Information shown>
######

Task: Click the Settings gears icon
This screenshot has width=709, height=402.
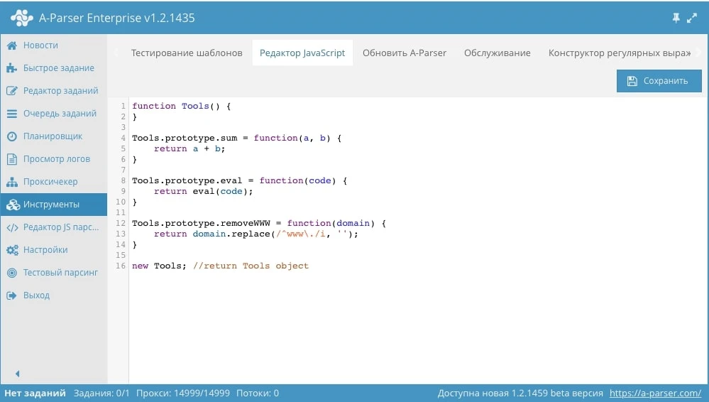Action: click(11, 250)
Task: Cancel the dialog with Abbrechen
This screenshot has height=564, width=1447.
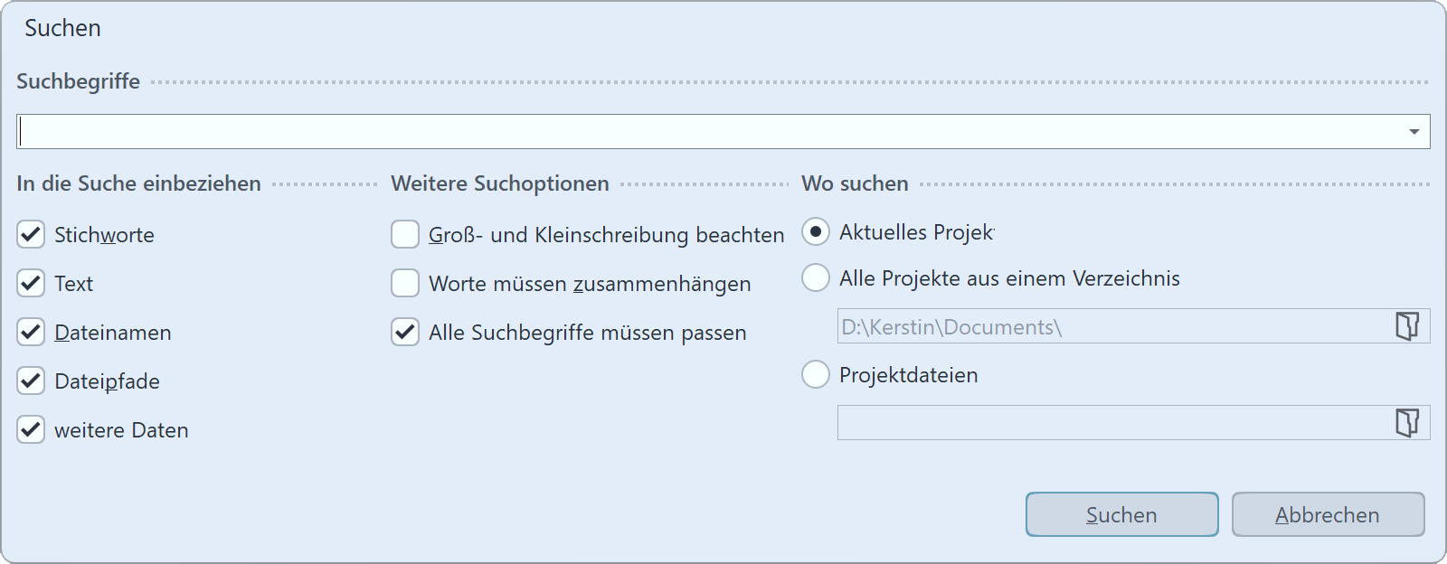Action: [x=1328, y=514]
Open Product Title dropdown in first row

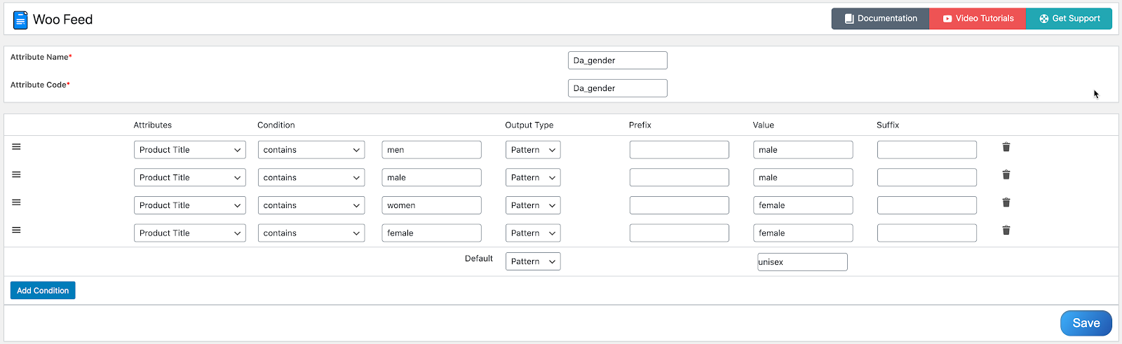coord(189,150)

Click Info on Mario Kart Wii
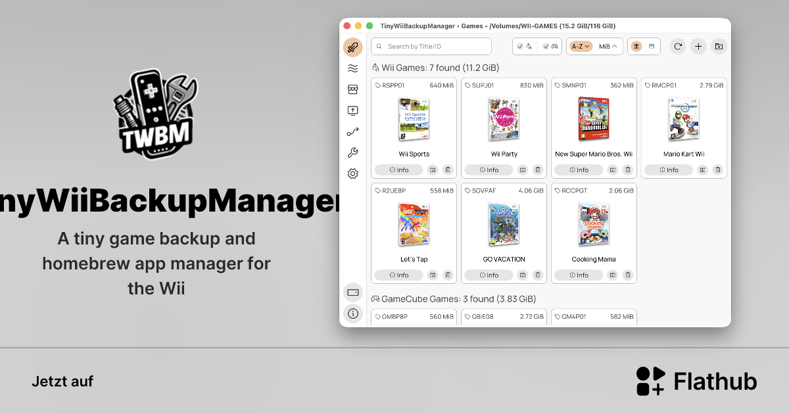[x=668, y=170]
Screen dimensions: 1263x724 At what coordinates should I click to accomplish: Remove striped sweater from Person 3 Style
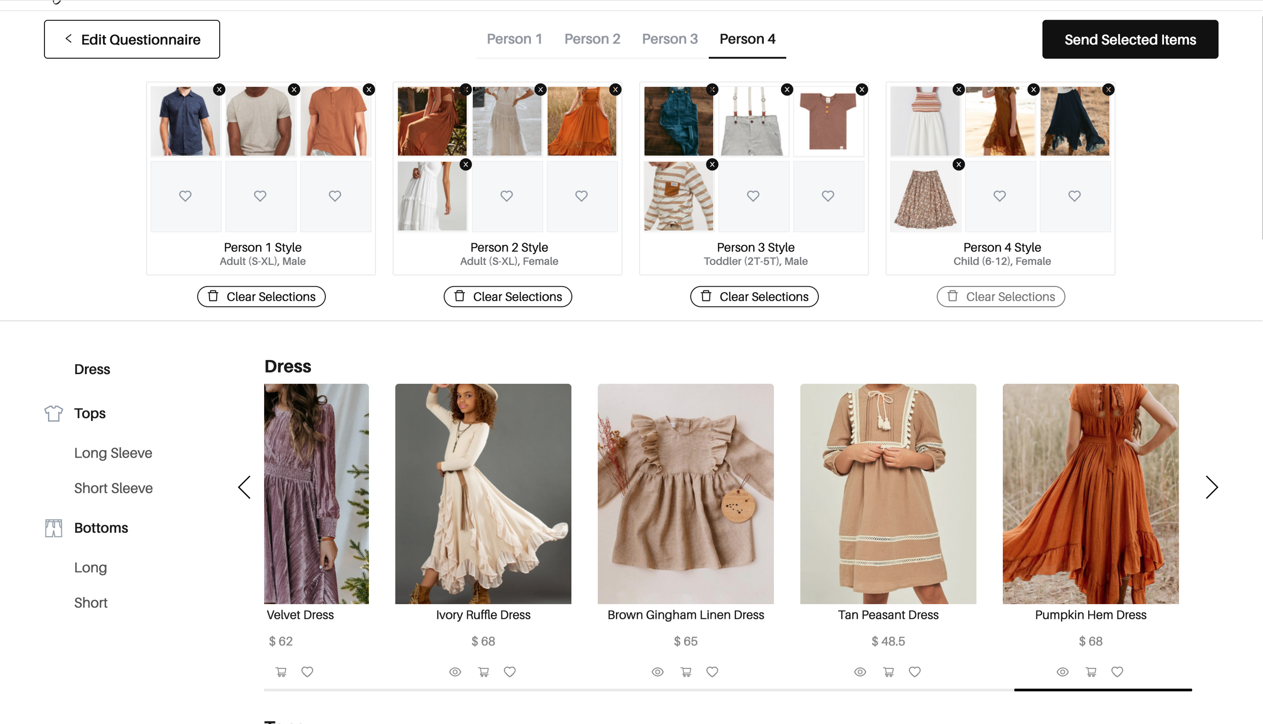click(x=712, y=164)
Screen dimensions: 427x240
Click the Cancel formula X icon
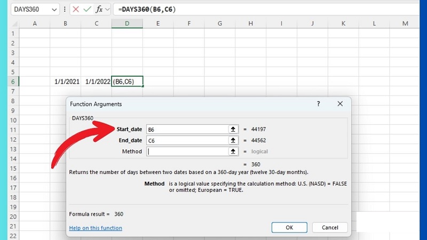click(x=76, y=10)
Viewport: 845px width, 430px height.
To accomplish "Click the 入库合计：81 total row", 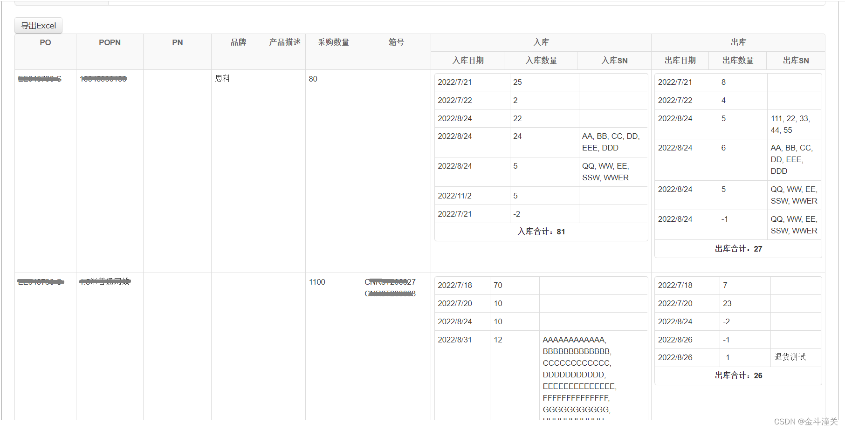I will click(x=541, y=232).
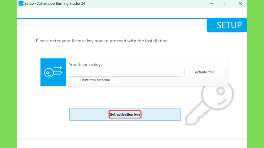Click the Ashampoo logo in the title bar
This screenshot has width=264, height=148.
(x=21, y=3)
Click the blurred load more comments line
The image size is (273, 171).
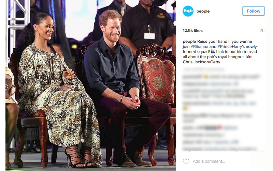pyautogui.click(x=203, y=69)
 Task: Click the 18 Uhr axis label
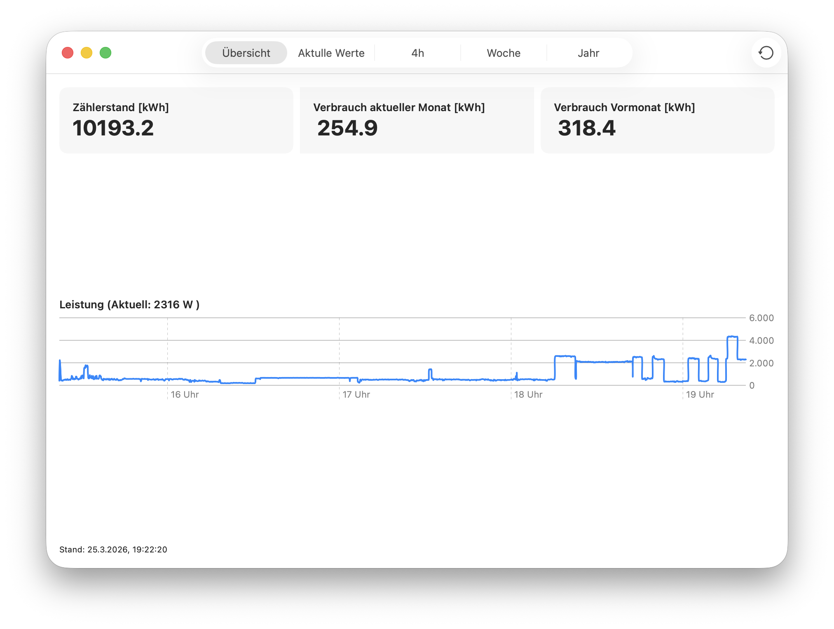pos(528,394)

######

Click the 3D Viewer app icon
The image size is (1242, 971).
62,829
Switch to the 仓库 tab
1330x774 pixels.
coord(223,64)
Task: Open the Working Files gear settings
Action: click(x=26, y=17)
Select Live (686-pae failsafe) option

######

Stated problem> How many lines in the items above contain the string "screenshot", matching case exactly? Reply with the number alone.

Result of this task> 3